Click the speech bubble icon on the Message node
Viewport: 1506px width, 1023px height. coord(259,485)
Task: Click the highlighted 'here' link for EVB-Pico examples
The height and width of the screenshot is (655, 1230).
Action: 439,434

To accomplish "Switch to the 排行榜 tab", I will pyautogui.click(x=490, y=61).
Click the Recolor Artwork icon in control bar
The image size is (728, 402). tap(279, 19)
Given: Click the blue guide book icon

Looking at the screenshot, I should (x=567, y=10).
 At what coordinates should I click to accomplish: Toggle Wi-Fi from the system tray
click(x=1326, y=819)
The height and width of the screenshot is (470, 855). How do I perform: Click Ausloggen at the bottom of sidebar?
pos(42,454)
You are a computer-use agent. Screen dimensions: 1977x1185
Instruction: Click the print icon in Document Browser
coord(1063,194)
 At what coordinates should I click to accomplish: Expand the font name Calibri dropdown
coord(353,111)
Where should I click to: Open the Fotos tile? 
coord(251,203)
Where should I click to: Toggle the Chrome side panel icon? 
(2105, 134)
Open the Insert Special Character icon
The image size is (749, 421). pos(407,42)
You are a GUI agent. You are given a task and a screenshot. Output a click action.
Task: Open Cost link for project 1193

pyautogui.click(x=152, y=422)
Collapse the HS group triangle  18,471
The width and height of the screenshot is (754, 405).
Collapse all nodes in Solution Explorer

• WORK ORDER:
Write out every line from the records above, word for word.

• RESULT OF THIS TASK:
Click the speech bubble icon on the Message node
Viewport: 1506px width, 1023px height. coord(259,485)
Task: Click the highlighted 'here' link for EVB-Pico examples
The height and width of the screenshot is (655, 1230).
Action: 439,434

To accomplish "Switch to the 排行榜 tab", I will pyautogui.click(x=490, y=61).
Click the Recolor Artwork icon in control bar
The image size is (728, 402). tap(279, 19)
Given: Click the blue guide book icon

Looking at the screenshot, I should (x=567, y=10).
 At what coordinates should I click to accomplish: Toggle Wi-Fi from the system tray
click(x=1326, y=819)
The height and width of the screenshot is (470, 855). How do I perform: Click Ausloggen at the bottom of sidebar?
pos(42,454)
You are a computer-use agent. Screen dimensions: 1977x1185
Instruction: Click the print icon in Document Browser
coord(1063,194)
 At what coordinates should I click to accomplish: Expand the font name Calibri dropdown
coord(353,111)
Where should I click to: Open the Fotos tile? 
coord(251,203)
Where should I click to: Toggle the Chrome side panel icon? 
(2105, 134)
Open the Insert Special Character icon
The image size is (749, 421). pos(407,42)
You are a GUI agent. You are given a task and a screenshot. Output a click action.
Task: Open Cost link for project 1193

pyautogui.click(x=152, y=422)
Collapse the HS group triangle  18,471
The width and height of the screenshot is (754, 405).
Collapse all nodes in Solution Explorer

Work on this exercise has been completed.